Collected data
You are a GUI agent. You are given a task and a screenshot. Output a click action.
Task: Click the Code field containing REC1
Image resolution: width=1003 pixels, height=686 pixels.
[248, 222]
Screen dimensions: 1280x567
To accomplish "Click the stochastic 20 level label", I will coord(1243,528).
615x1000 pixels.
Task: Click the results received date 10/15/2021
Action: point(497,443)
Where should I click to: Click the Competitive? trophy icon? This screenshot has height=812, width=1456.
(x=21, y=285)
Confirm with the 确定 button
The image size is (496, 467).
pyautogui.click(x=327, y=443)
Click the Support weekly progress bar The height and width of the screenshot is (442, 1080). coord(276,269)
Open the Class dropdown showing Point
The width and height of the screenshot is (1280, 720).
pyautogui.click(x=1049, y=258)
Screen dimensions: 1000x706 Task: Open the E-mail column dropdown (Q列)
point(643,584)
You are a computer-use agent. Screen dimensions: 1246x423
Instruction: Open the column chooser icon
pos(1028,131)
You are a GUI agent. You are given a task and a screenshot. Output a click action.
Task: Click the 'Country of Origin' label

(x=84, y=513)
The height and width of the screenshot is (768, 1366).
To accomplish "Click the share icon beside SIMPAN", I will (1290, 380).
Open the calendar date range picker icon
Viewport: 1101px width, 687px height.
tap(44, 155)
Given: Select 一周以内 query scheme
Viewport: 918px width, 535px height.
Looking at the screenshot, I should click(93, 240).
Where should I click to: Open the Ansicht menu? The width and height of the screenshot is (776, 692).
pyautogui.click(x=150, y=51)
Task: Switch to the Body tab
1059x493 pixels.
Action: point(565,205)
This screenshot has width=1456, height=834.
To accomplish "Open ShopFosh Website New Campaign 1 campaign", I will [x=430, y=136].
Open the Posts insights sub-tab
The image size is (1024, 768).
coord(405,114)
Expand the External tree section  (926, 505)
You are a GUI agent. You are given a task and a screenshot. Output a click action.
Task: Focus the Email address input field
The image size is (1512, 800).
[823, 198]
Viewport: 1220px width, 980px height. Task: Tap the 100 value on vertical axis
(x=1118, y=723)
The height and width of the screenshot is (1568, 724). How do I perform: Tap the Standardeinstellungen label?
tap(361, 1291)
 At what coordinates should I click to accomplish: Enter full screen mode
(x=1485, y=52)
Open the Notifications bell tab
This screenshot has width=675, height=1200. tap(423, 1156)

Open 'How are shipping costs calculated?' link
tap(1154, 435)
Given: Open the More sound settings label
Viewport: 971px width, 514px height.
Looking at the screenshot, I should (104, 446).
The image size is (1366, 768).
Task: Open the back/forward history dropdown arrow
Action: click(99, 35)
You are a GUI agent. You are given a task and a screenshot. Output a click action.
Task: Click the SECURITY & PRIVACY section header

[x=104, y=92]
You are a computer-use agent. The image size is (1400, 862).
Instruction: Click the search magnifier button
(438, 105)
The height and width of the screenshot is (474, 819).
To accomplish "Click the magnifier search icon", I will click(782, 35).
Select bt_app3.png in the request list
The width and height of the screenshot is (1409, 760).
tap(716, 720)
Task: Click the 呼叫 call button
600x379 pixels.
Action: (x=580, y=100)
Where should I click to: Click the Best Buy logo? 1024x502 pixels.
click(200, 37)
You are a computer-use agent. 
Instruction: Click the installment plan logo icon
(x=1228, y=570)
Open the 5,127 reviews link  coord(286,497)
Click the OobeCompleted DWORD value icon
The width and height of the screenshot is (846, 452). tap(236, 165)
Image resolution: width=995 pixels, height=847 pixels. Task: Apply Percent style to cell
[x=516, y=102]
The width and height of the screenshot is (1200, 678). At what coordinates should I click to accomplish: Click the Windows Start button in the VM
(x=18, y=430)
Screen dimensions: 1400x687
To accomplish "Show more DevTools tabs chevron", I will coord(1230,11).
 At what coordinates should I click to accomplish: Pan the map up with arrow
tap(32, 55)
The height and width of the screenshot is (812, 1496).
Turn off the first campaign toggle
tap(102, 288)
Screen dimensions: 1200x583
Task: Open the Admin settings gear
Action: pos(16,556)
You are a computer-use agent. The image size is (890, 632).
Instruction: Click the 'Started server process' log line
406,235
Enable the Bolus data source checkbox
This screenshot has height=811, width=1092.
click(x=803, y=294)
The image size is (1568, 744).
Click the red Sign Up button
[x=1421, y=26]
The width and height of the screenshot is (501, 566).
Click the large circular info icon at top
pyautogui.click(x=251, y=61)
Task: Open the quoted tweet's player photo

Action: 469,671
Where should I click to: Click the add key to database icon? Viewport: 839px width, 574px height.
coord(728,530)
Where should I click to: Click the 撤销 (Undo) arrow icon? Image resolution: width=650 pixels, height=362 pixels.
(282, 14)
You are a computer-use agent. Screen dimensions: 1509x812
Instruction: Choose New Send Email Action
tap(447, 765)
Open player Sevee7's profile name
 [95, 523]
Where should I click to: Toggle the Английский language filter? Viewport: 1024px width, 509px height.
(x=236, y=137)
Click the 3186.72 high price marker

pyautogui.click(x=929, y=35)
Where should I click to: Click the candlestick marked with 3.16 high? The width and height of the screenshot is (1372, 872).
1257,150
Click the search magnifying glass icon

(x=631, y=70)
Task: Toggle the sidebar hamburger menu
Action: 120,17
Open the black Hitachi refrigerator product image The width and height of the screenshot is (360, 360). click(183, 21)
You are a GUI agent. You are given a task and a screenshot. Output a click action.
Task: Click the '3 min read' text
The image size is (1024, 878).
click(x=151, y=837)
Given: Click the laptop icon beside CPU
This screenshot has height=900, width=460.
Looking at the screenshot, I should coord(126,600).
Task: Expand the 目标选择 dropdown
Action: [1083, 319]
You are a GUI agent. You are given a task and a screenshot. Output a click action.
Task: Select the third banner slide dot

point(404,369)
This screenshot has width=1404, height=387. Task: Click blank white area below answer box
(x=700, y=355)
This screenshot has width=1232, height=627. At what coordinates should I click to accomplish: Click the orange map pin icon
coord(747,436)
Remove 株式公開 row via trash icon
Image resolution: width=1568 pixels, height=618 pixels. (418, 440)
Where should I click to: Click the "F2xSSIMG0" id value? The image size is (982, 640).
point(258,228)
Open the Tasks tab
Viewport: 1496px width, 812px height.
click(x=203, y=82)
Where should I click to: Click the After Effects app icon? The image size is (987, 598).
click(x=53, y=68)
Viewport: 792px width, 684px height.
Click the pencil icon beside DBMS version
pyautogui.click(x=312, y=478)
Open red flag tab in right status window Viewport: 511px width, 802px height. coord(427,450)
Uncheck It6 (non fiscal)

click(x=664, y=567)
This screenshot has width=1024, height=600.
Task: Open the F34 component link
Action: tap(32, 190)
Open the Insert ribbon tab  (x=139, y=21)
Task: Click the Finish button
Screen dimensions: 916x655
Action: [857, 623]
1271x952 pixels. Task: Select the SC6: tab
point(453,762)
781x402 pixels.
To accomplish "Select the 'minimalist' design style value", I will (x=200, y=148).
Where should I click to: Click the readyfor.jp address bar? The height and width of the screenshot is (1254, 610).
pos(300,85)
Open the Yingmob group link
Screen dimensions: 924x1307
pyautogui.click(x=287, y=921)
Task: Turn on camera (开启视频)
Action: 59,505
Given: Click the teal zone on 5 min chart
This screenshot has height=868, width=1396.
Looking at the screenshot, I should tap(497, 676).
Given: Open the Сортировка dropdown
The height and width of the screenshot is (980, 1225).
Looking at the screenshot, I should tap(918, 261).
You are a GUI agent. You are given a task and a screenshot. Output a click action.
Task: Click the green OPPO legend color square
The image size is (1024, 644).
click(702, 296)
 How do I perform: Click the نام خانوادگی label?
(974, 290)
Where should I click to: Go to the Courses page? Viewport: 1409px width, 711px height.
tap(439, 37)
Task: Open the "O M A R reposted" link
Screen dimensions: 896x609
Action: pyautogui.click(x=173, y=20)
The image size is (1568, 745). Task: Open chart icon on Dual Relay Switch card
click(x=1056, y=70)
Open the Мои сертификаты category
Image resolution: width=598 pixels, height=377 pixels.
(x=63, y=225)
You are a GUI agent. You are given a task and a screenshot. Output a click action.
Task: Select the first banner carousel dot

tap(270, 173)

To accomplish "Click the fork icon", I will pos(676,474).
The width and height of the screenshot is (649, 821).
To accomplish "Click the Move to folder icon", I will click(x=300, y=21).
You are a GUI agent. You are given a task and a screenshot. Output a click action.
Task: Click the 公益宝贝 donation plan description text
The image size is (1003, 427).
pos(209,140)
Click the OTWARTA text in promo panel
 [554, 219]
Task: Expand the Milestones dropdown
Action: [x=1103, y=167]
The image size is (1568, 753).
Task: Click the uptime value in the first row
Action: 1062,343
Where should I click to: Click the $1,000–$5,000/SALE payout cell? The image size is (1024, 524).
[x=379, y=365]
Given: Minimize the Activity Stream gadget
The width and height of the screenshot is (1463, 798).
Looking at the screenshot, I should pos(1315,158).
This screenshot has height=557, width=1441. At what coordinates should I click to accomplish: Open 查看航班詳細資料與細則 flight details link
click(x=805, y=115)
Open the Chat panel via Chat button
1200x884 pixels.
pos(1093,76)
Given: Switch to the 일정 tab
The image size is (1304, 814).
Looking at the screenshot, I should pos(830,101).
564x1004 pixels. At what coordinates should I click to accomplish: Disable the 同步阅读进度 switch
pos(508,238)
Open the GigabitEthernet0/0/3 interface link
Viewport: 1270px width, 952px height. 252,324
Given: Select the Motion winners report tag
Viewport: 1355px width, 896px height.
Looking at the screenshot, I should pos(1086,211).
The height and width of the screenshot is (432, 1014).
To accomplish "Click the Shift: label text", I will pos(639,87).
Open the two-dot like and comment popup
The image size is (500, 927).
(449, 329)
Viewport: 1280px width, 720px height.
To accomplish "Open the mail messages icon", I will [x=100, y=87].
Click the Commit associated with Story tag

-- About this task --
Every line above in which the word "field" occurs is to be copied.

-- Result of the task --
Task: Click the Code field containing REC1
Task: Focus the Email address input field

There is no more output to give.